Months ago, I was updating slides for a Launch and Learn session on integration tests. One slide talks about developers having a local database, and I added a bullet point: developers should NEVER share databases.
I sent the updated slides to the Improver who was going to present the session with me. He mentioned he’d been pondering that exact topic, then decided not to send me his thoughts. But since we’d landed on the same idea, he shared anyway.
That got me thinking. What else have I been doing for so long that I’ve just accepted it? What practices have become so ingrained that I don’t even notice them anymore?
The Pull-the-Plug Test
The need for developers to work completely isolated crystallized for me during my years of heavy travel. I wanted to get work done on planes. That meant running everything on my laptop without any network access. Pull the plug, keep working.
Another case: a project where I couldn’t access or reproduce the client’s environment. That’s when I created an XML data service so I could run everything locally without touching the client’s infrastructure, which we could never reproduce anyway.

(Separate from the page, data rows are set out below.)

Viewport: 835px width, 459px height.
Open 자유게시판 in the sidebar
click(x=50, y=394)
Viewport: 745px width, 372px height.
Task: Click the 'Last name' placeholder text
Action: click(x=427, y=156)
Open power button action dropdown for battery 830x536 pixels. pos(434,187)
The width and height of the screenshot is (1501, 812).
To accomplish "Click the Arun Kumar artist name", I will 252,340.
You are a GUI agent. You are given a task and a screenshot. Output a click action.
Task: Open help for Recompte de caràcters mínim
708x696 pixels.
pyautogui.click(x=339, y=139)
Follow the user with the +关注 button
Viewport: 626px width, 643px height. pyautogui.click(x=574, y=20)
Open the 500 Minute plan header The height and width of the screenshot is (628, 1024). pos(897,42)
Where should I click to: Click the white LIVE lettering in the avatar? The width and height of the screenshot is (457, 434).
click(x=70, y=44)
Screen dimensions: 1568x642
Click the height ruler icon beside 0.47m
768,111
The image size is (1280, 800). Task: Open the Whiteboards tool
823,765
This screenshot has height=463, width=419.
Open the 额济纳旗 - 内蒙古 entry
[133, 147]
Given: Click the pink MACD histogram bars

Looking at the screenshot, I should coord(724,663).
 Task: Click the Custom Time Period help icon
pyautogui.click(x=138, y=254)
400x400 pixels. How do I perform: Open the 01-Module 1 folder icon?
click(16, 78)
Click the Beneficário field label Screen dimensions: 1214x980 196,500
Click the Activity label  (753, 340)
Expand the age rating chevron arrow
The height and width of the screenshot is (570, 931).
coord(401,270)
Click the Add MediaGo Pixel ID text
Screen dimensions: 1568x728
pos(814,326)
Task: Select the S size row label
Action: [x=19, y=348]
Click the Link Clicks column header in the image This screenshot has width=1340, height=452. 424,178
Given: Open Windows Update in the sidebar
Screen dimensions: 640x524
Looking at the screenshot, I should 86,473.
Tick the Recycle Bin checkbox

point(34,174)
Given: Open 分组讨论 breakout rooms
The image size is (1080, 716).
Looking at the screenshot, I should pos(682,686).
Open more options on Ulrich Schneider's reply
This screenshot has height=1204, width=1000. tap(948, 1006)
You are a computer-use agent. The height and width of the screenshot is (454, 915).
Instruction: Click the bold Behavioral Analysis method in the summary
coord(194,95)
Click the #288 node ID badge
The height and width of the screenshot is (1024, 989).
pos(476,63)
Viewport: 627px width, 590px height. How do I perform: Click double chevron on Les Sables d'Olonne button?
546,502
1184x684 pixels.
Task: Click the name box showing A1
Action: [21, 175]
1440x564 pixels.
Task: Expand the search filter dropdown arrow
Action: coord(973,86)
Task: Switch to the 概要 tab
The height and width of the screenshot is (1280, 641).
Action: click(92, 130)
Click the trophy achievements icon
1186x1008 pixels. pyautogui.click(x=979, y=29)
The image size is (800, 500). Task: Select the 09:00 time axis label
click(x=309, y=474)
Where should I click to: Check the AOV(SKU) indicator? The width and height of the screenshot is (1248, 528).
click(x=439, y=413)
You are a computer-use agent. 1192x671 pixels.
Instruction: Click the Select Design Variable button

This pattern has paid off repeatedly. Azure outages a while back? Didn’t affect me. I could develop the application without accessing Azure B2C. The cyber attack that took down huge chunks of the internet for hours? Kept working. Power outages from hurricanes? Same thing.
If I can’t work without the network, something’s wrong with my setup.
What Else Am I Not Seeing?
So what other practices have become invisible to me?
Source control. Any kind of source control system. And for the last several years, a distributed one. I can’t imagine working without it, but I know plenty of teams still don’t use it consistently.
Automated tests. They’re just part of how I work for the last 20 years. Not a separate activity—just part of building software.
Constant refactoring. Code isn’t static. It evolves as I understand the problem better.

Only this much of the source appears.